Enterprises are adopting social tools like blogs and wikis for use inside their companies, but having a social media style home page for the corporate intranet is still rare, according to a study.

In other words, vendors like Jive Software and Socialtext still have a lot of work to do to convince companies that a Facebook-like experience is the right way to support corporate communication and collaboration.

“If you’re asking on how many internal corporate websites the home page looks like Facebook or Twitter, the answer is not very many,” said Toby Ward, president of Prescient Digital Media, a consulting firm that specializes in intranet design and implementation. “Some organizations will use something like Socialtext as the home page, but that’s really determined by the culture of the organization they are.”

A corporate activity stream that anyone can contribute to sends a message of openness, but that’s not the message every organization wants to send, Ward said. “If you’ve got a real buttoned down culture–bank and insurance clients come to mind–that have more of an old school atmosphere where we’re going to watch you on your breaks, you can’t take too much time for coffee, and you’re supposed to come to work in a suit and tie every day–companies with cultures like that are not going to embrace social media and social networking behind the firewall.”

Other companies may also want to project a more task-focused personality to their intranets, as opposed to one focused on open discussion. “The clock is ticking differently at work than when we’re at home,” Ward said, and there is less time for chatter and idle browsing.

Ward conducted the Web-based survey in June with the help of the The International Association of Business Communicators, getting input from 1,401 participants in organizations of all sizes. This year’s Social Intranet Study follows a similar survey he had conducted over the past two years, known as the Intranet 2.0 survey.

The social software that has most taken root within the enterprise includes blogs, discussion forums, and wikis, according to the survey:

– 75% have intranet blogs and 26% have them enterprise-wide.

– 65% have intranet discussion forums; 26% enterprise-wide.

– 61% have intranet wikis; 19% enterprise-wide.

– 63% have intranet instant messaging; 44% enterprise-wide.

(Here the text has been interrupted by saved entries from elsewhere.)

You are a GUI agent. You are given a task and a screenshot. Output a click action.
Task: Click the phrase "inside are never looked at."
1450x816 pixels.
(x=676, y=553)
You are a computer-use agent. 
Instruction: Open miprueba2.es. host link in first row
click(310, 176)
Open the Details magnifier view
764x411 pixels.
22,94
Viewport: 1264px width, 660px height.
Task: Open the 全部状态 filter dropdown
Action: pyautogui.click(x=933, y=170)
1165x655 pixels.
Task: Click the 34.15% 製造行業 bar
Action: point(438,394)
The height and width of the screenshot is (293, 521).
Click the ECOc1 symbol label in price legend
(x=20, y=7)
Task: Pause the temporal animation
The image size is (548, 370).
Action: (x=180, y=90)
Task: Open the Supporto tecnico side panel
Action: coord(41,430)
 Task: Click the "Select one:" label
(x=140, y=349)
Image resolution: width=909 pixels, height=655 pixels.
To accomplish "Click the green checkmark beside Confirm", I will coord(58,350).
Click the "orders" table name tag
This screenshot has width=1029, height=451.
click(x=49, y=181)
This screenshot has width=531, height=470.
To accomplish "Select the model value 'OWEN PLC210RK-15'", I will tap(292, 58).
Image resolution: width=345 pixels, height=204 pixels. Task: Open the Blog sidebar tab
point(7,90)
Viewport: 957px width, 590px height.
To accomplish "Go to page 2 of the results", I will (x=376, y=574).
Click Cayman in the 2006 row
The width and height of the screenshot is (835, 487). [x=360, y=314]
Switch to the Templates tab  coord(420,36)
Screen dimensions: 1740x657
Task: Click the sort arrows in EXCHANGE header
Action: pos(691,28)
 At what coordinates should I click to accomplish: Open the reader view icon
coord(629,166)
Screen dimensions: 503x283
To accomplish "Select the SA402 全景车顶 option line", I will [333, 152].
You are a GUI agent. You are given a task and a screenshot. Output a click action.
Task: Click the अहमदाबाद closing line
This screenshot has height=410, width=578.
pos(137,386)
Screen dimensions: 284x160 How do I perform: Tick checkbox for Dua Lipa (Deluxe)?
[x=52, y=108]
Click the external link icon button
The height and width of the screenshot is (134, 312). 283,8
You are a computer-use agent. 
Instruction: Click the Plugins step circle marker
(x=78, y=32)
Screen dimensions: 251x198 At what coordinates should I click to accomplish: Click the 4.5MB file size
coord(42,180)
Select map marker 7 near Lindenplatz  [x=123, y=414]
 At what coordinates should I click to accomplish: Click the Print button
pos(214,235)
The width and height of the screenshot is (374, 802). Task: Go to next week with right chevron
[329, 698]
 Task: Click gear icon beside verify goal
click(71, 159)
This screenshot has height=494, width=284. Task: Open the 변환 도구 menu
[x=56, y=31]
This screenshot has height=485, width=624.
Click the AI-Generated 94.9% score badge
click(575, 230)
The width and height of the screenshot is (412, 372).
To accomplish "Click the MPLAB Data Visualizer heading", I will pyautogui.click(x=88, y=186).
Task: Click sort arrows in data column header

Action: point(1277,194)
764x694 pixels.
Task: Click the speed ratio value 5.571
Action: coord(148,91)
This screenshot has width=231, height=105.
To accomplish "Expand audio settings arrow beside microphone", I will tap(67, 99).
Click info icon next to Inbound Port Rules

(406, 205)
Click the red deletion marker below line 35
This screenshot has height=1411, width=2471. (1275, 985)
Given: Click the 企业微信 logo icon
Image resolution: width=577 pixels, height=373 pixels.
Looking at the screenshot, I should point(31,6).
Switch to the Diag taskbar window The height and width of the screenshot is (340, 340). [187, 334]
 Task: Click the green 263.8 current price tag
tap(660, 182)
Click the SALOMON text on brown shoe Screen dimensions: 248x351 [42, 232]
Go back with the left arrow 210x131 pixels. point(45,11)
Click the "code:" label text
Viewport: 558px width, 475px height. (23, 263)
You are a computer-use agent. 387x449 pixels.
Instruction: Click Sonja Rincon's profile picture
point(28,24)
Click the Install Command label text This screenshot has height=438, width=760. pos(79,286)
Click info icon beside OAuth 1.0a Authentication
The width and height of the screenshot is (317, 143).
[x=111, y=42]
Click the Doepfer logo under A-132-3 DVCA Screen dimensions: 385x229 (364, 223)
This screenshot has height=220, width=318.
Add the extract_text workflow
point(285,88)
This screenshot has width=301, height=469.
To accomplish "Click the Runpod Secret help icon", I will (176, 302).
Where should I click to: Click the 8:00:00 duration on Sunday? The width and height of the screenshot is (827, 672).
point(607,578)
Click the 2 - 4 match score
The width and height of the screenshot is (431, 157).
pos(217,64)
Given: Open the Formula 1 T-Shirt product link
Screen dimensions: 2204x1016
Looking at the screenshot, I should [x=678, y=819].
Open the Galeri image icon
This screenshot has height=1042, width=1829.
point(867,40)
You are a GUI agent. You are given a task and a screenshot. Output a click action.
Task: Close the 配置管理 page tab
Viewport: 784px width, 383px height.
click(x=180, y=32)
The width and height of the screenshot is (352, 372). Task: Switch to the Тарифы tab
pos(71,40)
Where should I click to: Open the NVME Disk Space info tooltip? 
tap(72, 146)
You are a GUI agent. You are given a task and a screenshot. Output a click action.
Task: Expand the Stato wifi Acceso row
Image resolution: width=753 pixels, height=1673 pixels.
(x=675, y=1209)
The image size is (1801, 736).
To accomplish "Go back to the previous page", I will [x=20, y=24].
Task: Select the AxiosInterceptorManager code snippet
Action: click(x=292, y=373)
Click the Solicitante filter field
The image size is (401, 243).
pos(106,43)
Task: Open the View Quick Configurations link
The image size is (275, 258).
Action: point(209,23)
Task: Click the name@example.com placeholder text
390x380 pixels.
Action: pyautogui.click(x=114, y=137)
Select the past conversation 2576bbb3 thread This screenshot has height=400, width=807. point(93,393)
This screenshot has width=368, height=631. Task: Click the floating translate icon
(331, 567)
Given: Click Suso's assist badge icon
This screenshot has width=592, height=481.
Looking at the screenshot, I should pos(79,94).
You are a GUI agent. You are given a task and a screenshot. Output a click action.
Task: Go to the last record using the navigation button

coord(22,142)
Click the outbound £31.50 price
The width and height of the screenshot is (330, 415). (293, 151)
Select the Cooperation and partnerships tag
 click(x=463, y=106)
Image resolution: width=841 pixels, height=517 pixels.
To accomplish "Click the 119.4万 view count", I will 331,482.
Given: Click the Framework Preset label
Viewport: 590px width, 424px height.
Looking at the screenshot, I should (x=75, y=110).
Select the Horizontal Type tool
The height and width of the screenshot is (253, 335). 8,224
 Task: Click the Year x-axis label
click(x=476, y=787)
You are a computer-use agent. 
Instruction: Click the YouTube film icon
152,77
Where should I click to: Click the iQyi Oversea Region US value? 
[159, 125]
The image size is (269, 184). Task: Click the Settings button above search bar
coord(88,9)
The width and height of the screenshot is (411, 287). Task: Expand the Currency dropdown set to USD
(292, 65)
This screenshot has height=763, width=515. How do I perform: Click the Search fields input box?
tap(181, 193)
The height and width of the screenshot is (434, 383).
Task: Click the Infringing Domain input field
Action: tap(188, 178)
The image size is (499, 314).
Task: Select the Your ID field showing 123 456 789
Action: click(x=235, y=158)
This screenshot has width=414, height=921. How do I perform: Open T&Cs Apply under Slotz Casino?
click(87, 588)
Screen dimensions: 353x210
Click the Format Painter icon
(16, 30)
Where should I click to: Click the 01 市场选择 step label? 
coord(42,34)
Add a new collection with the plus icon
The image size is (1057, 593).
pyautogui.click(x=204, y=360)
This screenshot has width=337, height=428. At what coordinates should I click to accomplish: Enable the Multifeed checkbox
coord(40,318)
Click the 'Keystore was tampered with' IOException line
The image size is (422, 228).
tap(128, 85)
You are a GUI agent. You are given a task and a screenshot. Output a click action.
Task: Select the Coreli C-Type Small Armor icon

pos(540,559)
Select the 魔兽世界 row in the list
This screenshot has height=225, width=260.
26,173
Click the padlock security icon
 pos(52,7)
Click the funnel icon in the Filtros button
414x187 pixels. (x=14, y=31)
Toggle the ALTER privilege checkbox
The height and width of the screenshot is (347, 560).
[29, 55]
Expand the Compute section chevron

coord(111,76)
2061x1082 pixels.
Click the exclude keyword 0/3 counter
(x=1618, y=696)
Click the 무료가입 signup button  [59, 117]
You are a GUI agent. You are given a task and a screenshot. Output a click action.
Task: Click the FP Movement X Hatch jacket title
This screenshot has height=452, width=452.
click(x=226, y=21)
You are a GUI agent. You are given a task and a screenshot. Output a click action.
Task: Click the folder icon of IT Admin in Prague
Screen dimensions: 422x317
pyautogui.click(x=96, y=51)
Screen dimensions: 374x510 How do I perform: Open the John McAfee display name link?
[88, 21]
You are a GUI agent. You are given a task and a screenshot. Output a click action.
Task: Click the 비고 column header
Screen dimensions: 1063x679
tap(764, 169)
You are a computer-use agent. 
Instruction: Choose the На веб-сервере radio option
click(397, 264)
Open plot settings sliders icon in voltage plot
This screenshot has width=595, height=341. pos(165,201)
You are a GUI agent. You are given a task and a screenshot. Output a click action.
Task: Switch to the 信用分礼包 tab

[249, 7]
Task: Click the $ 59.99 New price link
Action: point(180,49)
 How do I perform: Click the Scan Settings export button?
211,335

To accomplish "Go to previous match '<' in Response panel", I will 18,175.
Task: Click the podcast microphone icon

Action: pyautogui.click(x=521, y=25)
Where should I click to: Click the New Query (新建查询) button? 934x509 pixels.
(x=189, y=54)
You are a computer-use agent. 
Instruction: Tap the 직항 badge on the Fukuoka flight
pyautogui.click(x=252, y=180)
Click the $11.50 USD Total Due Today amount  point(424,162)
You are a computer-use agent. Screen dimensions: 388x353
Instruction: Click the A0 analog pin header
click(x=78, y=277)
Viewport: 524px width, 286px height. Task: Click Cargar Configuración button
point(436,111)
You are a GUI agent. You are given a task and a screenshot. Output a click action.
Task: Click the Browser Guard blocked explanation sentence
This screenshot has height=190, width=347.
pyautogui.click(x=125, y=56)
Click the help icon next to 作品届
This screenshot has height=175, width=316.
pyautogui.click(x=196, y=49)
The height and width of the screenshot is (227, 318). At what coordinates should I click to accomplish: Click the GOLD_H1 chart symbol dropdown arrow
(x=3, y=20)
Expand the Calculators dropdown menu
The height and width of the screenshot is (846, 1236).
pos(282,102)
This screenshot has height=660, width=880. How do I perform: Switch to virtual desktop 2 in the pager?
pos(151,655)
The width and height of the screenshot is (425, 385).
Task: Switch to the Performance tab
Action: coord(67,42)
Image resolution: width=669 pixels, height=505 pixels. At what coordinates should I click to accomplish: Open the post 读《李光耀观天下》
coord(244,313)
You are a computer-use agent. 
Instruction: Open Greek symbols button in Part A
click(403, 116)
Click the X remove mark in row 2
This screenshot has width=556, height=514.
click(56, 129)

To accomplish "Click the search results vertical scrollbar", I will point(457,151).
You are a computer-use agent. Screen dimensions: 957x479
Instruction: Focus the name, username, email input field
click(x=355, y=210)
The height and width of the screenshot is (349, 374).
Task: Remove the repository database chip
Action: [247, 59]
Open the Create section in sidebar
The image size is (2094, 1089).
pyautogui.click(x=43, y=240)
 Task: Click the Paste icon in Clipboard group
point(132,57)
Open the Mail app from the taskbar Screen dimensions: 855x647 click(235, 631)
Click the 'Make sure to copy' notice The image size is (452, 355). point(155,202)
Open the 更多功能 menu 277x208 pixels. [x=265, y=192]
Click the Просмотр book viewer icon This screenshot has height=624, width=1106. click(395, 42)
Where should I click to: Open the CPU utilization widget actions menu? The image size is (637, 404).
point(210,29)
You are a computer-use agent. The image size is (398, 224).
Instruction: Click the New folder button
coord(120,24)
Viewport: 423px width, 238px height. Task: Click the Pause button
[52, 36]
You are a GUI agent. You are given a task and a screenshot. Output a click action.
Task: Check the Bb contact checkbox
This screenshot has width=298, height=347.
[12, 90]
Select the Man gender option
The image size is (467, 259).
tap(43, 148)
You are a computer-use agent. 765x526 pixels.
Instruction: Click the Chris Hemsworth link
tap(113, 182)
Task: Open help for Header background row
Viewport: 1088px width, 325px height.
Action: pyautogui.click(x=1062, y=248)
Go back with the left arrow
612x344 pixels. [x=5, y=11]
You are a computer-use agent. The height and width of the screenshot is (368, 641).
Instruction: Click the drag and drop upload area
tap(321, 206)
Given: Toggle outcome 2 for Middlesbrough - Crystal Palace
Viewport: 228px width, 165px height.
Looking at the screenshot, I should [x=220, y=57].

– 43% have intranet social networking; 19% enterprise-wide.

Ward did say he thought the last category was under-reported. A lot of intranet social networking initiatives “start in some little corner of the enterprise, so the people I surveyed may not know when one business unit is using a private Facebook group, or using Yammer. Frankly, I know that it’s higher than that,” he said.

Still, the most common social software for enterprises is what comes built into Microsoft SharePoint. While Enterprise 2.0 enthusiasts may point to SharePoint’s shortcomings as a social platform, it is by far the most widely used technology for enterprise collaboration, cited by 55% of the respondents in the survey.

“Nobody really owns the market, aside from SharePoint,” Ward said. “It does a lot of things, even though it may be a mile wide and an inch deep.”

In contrast, only 3% reported using Jive, while Socialcast and Socialtext were down at 1%. Lotus Connections (now known as IBM Connections) was cited by 9% of those surveyed.

NewsGator, a SharePoint application that adds social features to the Microsoft portal platform, had been adopted by 3% of those surveyed. Reflecting the diversity of social software solutions, the “Other” category also had a big showing, cited by 22% of the survey takers. Open source systems in enterprise use included WordPress (23%), MediaWiki (9%), and Drupal (7%). Private Facebook groups was reported by 22%, and use of Google Sites by 20% of those surveyed.

One thing holding back more ambitious use of enterprise social networking is money, Ward said. “The intranet remains the poor stepchild of the corporate website.” While companies often invest millions in a public website, 38% of survey respondents estimated that less than $10,000 had been spent on their current intranet implementations. Asked what was the biggest barrier to broader adoption, 18% said lack of executive support, while an equal number cited completion with “other, bigger priorities.”

At a high level, most respondents (55%) believed their employees currently have a “social intranet,” defined for purposes of this study as an intranet environment including multiple social tools for collaboration and knowledge sharing. The sharing environment is one where any employee can contribute, according to 68% of participants. Yet the frequency with which top executives contribute “in their own words” through a blog or podcast is rarely or never for 47%, and monthly for 25%, while 4% said daily and 2% said more than once per day (with the rest falling somewhere in-between).